People often underestimate how much you can learn from games. On a simply factual level, I learned most of my British geography from The Great Game of Britain, a light-hearted children’s game set in the golden age of rail, played on an accurate map featuring well over 100 British locations. And whilst I’ll admit that Risk may overemphasise the importance of Irkutsk and Yakutsk on the global scale, I would confidently claim that 99% of the people outside Germany who can tell you the location of the Heligoland Bight will have played Diplomacy.
Moving from board to computer expanded the realm of learning into into history and science, with Sid Meier’s classic, Civilization, being the first place I encountered Hammurabi, metallurgy and Sun Tzu. And when I moved to creating my own games, I was forced to learn and become intimately familiar with the laws of probability and statistics – such as would, of course, be already well-known to any serious player of poker.
Facts, though, expansive though they can be, are the simplest of things that we can learn from games.

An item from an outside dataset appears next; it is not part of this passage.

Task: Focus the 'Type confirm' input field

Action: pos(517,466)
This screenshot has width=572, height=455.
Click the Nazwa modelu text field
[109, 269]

Games such as chess, go or Lemmings can sharpen the mind as much as any crossword, whilst most strategy games, regardless of format, teach the skills of prioritisation and weighing trade-offs, essential skills for life and the workplace. The tight, resource constrained environments of Agricola or Dominion, the element of considered risk in Carcassonne, are all fundamentally lessons in how to optimise to reach a goal, whilst taking into account the actions of others. In computer-based 4X games such as Civilization or Alpha Centauri, this develops into the ability to create, pursue and adapt strategies and plans over hundreds of turns of play, yet even these pale next to games of Grand Strategy such as Crusader Kings, in which a player must balance (or choose to ignore) literally thousands of pieces of economic, military and political data to guide their nation to dynastic success, all the while being cogniscant of the relative advantages of agnato-cognatic primogeniture as opposed to gavelkind succession. Whether one ultimately is managing a corporate budget, consulting on public policy or planning a marketing campaign, the ways of thinking sharpened by long-term planning and prioritisation within constraints are highly transferrable.
Soft skills, though are equally developed. Some games, such as Settlers of Catan or Bohnanza (‘the bean game’) explicitly include negotiation: when to trade, what makes a good deal? Many games, from the traditional to the modern, involve a high degree of bluffing. And still others teach interpersonal dynamics more indirectly, such as Smallworld, where the actual tactics are often secondary to your positioning with other players.
Even creativity and leadership can be enhanced by games. Role-playing games are a shared exercise in creativity, a structured sandpit in which narratives are created jointly by the games master and the player, bounded and circumscribed by the mechanical rules of the system and the luck of the dice. Creating my own games, together with the background worlds, proved a huge outlet and stimulation to my creativitity as a teenager, with a concurrent investment in writing (bearing in mind my A-Levels and degree were entirely maths and science based, involving minimal writing), which helped to underpin a successful career in the civil service, a novel, a prize-winning Brexit essay and now this blog.
As to leadership, the best training I had for chairing meetings, early in my career was to have run, week-in week-out for three years, a role-playing group, where I aimed to keep people on track regarding focusing on the game, providing room for digressions and diversions, but nevertheless ensuring that progress didn’t entirely stall under a side-turn into Monty Python references. As a games master, your players are only there because they want to be, so if you’re not effective, you’ll very quickly end up with no group at all. Of course, on my CV and at interviews, I spoke of my time as a supervisor at Sainsbury’s to illustrate my early leadership skills – an example based on role-playing games would have carried little weight – but I know which made most difference in the room.
Though they may be often underestimated or seen as childish, games of all sorts can be hugely educational, imparting everything from basic facts, through strategy and prioritisation, to negotiation, leadership and creativity. I haven’t learned as much from games as I have from books, but I’ve certainly learned a great deal.